Editors Note: The following article was written by Paul Glasser and published by the Frankfort State Journal on Dec. 27, 2007. The article is republished here with permission (link to original article.)
State staffing managers say the new online job application system has been good for both agencies and prospective candidates.
"It's a huge step ahead," said Honor Barker, personnel administrator for the Kentucky Department of Veterans Affairs.
The Career Opportunities System has been online since Nov. 26 and more than 5,900 have used it to apply for state jobs. There are currently more than 200 jobs posted on the system and so far 14 positions have been filled using the new software.
The system is similar to programs used by careerbuilder.com or monster.com and job seekers can apply online 24 hours a day. Applicants can upload resumes, complete an application and search for jobs using a variety of criteria.
Candidates who completed a paper application and were placed on the register will still be listed for another three months. After March, anyone seeking a state job will need to visit the Personnel Cabinet Web site at personnel.ky.gov and log in to the Career Opportunities Web site.
"Time is of the essence," said Personnel Administration Commissioner Carla Hawkins. "We want everyone to update their application in the new system."
Barker and other personnel administrators said the new system has reduced paper work and helped streamline the application process.
Since the new program became available last month, only 24 people have submitted a paper application. Paper applications will still be accepted after March, but Hawkins said it should only be a last resort.
Prior to Thanksgiving, more than 140 drove from all over the state every day to apply for a job at the renovated State Office Building on Mero Street. Now, fewer than 20 are coming in each day.
Counseling Branch Manager Karen Neeley said she hopes the new online system will make it easier for more to apply for state jobs. It was not convenient from applicants to come to Frankfort from the far reaches of Kentucky to hand-deliver an application, she said.
"We want to reach a new audience," Neeley said.
The new system will also help streamline the hiring process, Barker said. The register of qualified candidates for a common job classification like administrative specialist sometimes contains more than 2,000 names.
Barker said about two-thirds of those names are usually useless because people have either moved or are no longer interested in a job. In the future, agencies will only get the names of candidates who are interested in a specific job and apply using the Career Opportunities System.

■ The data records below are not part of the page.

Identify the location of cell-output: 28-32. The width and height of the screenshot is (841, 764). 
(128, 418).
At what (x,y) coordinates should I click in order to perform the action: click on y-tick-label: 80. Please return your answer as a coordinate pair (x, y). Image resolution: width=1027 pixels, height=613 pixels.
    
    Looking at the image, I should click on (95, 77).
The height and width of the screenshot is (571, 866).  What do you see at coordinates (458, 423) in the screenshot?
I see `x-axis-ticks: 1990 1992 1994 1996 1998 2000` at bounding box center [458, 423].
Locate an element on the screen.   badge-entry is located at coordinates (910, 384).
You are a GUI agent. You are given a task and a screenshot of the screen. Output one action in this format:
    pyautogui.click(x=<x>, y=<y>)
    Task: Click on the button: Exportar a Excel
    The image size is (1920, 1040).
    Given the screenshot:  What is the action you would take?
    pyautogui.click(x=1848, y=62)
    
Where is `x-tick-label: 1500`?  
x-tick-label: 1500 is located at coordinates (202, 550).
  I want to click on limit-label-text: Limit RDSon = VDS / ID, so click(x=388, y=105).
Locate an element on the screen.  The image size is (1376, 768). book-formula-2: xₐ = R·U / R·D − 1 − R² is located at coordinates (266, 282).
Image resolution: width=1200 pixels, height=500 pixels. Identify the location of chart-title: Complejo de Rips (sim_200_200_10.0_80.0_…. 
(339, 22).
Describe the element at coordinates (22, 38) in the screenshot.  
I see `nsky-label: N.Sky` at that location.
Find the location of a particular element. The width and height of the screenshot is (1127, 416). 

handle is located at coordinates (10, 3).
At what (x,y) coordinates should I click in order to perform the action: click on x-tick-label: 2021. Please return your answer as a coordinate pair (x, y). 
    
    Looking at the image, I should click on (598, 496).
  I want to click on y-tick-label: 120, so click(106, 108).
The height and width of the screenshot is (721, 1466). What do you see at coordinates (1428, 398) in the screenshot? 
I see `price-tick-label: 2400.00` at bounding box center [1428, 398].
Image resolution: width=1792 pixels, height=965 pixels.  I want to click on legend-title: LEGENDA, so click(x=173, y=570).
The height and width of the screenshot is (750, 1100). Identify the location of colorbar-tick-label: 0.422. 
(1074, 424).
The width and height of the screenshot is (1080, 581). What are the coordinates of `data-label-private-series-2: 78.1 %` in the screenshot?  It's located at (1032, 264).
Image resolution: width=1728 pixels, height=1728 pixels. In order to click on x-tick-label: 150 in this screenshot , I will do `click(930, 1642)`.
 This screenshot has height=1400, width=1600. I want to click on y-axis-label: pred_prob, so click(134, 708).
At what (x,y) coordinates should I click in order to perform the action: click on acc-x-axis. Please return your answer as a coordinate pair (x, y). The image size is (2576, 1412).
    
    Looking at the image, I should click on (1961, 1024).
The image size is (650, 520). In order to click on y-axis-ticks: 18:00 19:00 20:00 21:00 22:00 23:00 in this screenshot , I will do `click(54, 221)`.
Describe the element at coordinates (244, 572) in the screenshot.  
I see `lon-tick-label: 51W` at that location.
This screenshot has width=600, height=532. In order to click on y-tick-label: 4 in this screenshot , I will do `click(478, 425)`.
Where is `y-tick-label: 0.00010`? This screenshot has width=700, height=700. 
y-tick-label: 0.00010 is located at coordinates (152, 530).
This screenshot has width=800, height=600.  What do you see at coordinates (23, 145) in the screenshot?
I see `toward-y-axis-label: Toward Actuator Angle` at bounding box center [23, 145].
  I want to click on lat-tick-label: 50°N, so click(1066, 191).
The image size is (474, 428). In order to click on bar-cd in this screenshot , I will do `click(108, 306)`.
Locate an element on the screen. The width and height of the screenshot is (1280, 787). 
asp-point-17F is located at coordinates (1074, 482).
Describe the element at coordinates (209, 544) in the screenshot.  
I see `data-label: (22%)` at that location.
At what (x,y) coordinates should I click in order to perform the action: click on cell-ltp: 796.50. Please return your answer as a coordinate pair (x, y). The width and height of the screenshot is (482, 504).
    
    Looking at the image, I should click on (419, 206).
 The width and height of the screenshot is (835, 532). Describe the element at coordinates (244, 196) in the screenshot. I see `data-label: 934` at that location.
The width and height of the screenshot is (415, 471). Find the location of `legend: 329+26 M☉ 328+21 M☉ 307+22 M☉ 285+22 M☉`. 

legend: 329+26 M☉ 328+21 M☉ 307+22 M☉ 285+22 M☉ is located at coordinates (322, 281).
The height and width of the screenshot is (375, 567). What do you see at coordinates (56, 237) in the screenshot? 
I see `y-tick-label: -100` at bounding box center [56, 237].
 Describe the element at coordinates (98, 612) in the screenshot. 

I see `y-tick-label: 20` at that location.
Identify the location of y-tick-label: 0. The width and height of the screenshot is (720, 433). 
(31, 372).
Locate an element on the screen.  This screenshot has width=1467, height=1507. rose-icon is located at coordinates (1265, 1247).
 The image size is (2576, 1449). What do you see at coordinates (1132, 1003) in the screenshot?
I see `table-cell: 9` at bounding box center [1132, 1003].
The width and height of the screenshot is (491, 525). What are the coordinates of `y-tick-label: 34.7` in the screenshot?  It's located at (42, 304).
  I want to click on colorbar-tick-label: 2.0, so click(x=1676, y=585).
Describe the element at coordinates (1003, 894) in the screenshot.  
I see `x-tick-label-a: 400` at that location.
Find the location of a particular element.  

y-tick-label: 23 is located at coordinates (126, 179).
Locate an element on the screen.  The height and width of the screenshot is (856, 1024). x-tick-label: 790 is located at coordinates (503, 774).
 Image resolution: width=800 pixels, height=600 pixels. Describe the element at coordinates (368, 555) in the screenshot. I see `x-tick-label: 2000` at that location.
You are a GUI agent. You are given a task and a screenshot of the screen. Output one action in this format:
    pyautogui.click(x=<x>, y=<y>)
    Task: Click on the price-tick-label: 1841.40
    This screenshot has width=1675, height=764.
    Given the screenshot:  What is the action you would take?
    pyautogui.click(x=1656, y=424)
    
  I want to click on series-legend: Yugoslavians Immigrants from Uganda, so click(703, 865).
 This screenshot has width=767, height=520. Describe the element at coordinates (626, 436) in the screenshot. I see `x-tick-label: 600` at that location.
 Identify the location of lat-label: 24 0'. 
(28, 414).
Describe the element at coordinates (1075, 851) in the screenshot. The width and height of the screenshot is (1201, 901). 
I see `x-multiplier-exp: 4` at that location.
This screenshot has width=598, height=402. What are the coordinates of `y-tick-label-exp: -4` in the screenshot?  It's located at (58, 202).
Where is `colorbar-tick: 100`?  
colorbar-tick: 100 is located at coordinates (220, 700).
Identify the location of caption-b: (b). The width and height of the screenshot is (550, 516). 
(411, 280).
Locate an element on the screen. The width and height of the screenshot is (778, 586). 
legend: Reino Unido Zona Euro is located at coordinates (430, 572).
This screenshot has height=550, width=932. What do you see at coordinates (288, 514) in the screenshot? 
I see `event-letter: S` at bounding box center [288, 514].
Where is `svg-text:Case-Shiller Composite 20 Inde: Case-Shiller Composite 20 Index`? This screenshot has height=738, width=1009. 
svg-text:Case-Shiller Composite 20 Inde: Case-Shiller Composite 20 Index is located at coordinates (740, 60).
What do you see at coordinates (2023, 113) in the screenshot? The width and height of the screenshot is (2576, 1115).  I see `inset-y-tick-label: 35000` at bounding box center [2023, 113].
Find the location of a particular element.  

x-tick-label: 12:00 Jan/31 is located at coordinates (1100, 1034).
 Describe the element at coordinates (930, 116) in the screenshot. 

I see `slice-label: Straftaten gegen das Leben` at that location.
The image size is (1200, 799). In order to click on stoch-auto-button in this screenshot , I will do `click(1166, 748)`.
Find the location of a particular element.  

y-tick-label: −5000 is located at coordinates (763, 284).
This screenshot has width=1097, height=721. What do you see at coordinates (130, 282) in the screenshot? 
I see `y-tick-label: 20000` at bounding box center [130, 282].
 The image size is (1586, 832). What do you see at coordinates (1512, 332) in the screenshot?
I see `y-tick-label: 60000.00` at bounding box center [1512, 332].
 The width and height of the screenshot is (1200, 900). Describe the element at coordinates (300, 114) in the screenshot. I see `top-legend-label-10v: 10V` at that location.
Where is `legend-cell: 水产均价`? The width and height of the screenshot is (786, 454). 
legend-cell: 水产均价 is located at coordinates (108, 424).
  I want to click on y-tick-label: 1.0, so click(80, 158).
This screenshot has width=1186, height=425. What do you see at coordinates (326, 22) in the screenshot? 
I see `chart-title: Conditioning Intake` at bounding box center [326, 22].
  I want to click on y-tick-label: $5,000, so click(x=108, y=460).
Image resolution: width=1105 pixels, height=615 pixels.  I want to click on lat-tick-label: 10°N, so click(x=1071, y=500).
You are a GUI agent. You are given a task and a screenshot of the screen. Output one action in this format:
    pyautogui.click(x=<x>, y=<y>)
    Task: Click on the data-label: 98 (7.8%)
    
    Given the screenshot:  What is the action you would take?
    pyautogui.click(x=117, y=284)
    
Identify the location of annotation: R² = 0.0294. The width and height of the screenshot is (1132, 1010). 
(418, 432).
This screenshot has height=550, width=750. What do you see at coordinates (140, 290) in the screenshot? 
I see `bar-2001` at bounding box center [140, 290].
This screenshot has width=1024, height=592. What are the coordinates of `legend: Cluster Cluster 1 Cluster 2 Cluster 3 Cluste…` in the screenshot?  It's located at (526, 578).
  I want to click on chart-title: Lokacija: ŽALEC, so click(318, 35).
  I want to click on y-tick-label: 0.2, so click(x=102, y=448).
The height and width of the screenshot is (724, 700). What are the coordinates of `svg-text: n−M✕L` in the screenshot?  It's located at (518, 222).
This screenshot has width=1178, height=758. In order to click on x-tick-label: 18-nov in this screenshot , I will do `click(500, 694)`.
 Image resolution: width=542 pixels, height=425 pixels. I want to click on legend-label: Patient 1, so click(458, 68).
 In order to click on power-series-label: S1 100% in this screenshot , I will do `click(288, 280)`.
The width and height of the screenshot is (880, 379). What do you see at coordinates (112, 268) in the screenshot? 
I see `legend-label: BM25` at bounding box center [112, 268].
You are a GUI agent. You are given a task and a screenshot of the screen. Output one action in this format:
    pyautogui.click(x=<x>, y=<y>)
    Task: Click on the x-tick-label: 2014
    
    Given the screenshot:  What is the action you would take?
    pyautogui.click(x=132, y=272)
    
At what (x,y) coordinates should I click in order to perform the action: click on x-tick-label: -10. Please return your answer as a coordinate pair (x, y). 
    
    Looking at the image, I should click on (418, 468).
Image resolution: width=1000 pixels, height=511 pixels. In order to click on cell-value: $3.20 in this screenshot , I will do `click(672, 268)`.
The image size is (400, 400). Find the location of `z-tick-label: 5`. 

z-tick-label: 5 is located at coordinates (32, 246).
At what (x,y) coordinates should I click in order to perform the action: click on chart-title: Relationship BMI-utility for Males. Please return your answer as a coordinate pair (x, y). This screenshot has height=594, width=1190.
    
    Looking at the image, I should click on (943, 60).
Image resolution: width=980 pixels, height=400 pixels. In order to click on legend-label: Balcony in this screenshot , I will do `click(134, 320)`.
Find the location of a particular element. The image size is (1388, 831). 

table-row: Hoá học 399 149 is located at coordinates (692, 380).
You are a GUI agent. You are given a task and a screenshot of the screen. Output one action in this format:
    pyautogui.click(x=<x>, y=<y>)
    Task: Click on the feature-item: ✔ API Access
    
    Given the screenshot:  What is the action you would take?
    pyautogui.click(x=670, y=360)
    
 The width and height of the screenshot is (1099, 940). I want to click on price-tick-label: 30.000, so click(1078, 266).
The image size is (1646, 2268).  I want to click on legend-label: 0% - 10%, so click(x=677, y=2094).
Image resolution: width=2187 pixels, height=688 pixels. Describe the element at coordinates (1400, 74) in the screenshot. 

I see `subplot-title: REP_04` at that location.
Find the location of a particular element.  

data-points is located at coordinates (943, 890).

"It will definitely cut down a lot of dead wood," Barker said.
The new system also allows applicants to set up search agents that will automatically check for specific jobs on a daily, weekly or monthly basis. So far, 2,700 applicants have used the tool to regularly check for new job openings.
Applicants also receive an e-mail update notifying them their application has been received, if his or her name has been added to the register and when the register is certified. Hawkins said the feature is popular with applicants because under the old system they often waited for days or weeks without knowing where they stood.
"It's honestly one of the features we get the biggest feedback on," Hawkins said. "Applicants are excited to get the confirmation."
There have only been a few problems with the system so far and Hawkins said most people are able to navigate the software. There's online tech support for those who need assistance and personnel at the State Office Building provide demonstrations.